EAT THIS CITY: Chef Rick Moonen Shares His ‘Can’t Miss’ Food Experiences in Las Vegas, Nevada

03.17.16 3 years ago

EAT THIS CITY is your weekly tour of the best restaurants in one of our favorite cities, as chosen by top chefs. This week, we head to the city of lights, Las Vegas!

They say that what happens here, stays here. Vegas may be decked out in bright lights, but it promises a cover for your secret fantasies and wildest deeds. Whether it’s attending a burlesque show, hitting the slots, or yes, watching Carrot Top live, the city doesn’t judge. Known as the Entertainment Capital of the World, it might be hard to imagine Sin City as a burgeoning center for ocean conservation and seafood sustainability. But it won’t be hard to imagine that for long, thanks to the passion and drive of Chef Rick Moonen.

Says Chef Moonen of sustainability:

It’s pretty much the core value of my company. It’s everything I live, breathe, and get creative for. Sustainability, connection with our environment, eating clean, good food, and leaving a healthier planet are all things that are extremely important to me.

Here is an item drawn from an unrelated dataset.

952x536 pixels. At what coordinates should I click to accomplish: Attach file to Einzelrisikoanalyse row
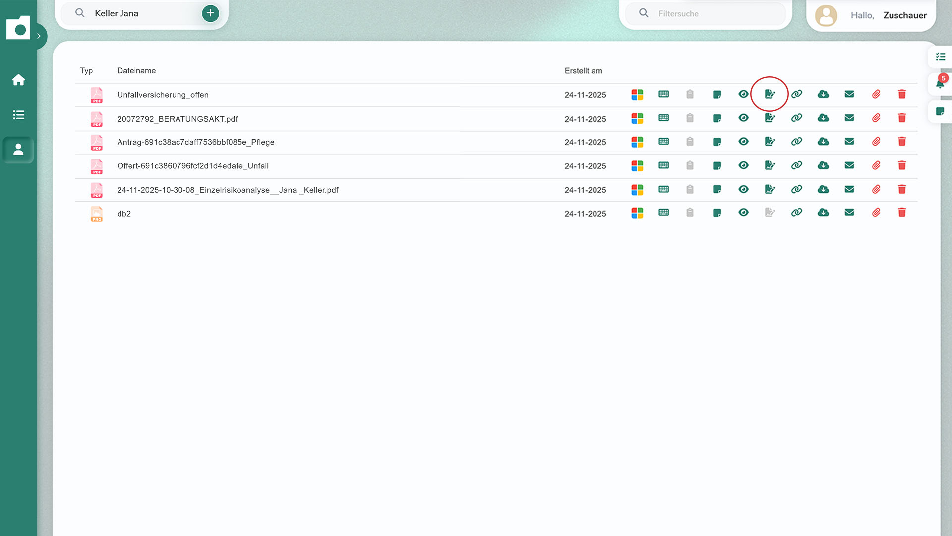pos(876,189)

Chef Moonen, who graduated first in his class from the Culinary Institute of America in Hyde Park, New York in 1978, went on to develop his talents at some of New York’s most iconic restaurants: Le Relais, Century Cafe, Chelsea Central, and The Water Club. From there, it was on to a position as partner and executive chef at Oceana, which earned three stars from The New York Times, and then on to his restaurants Molyvos and New York City’s rm. Both garnered three star reviews in turn.

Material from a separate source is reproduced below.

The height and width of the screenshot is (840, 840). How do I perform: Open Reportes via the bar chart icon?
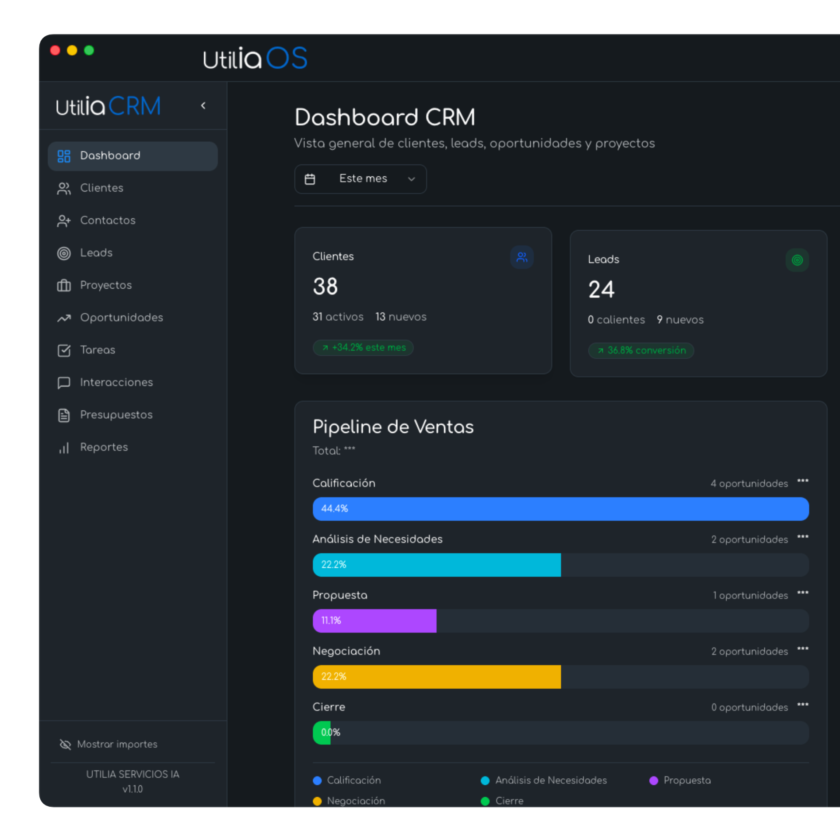(64, 447)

Not one to rest on his laurels, in 2005 he was offered a challenge: move to Las Vegas, a city he’d never visited, and open a restaurant.

Technically, he opened two: rm seafood and Rx Boiler Room, and The Shoppes at Mandalay Place.

Occupying the top level, Rx Boiler Room offers a playful shared dining experience in an equally playful steampunk-inspired atmosphere. Guests enjoy comfort food inspired and reimagined, and handcrafted cocktails using the finest of spirits.

On the lower level, rm seafood continues to reflect Chef Moonen’s commitment to the environment. All of the seafood served is sustainably sourced, in accordance with Monterey Bay Aquarium’s Seafood Watch Program, which the chef has long championed (along with being a founding member of Seafood Choices Alliance).

If the desert town of Las Vegas still seems like an unusual place for this epicenter of ocean sustainability, don’t worry. Chef Moonen has thought about it a lot, too:

Actually, I think it’s a great place to do it, because it’s the most unlikely of things to happen. I don’t like things that are easy. I love challenges. So, I took the challenge…Here I am. Sustainability. In the middle of the desert. Love it. Love this city. I’ve embedded myself deeply into the community. Into the inner fiber of it, the growth of it. Watching a city before your eyes bubble like yeast budding out?…We get recognition for who we are, what we grow ourselves into being, and I get to be embedded in the nucleus of that? I am the happiest man alive because I get to cook for a living, I get to connect to people through food.